The Mythos is not a cohesive entity – although many themes recur frequently and all the stories are inspired to some extent by Chambers' work, they often disagree upon the details. Although not all, many of the stories overlap with the wider Cthulhu Mythos – there is some disagreement about whether this link is a good thing or not! See also Mythos (Definition).

A reader new to the Mythos should sample Chambers' book to gain an insight into where it (primarily) all began – but, even if his writing is not for you, that is not a reason to give up on the entire Mythos if the hints in it appeal since there are many other stories, of many different types, to sample.

The stories of Bierce and Chambers can be found in several formats, the best and cheapest option (in the UK at least) being the editions released by Wordsworth Editions and available from good bookshops or from Amazon.co.uk for £2.99 or less; the same edition of The King In Yellow can be found in the US via Amazon.com for $7.99. As its age means it is out of copyright, the book's full contents can also be found in several places online.
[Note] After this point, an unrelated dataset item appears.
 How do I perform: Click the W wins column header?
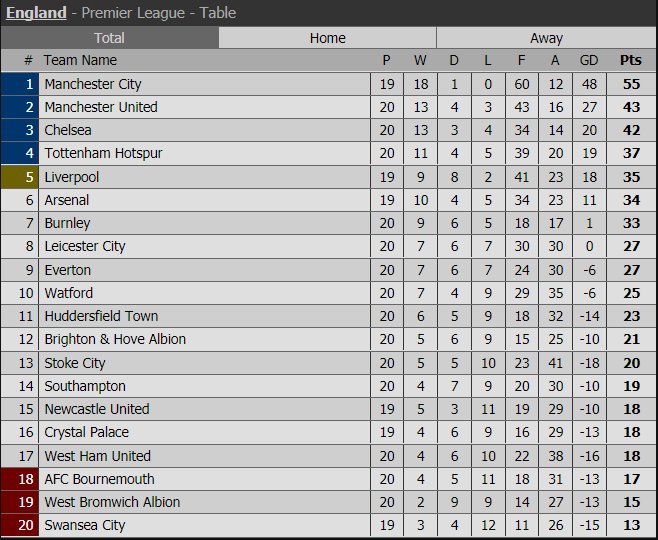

For further reading, The Hastur Cycle has some key stories (although it also wanders into largely-unrelated territory for half the volume) and Rehearsals for Oblivion (Act I) has a fine variety of stories and poems related to the Mythos. Both are available from Amazon, although the former is only available second-hand. In addition, the King In Yellow Anthology by Atlantean Publishing has a wealth of fiction, poetry and conjecture, if you don't mind small press publications.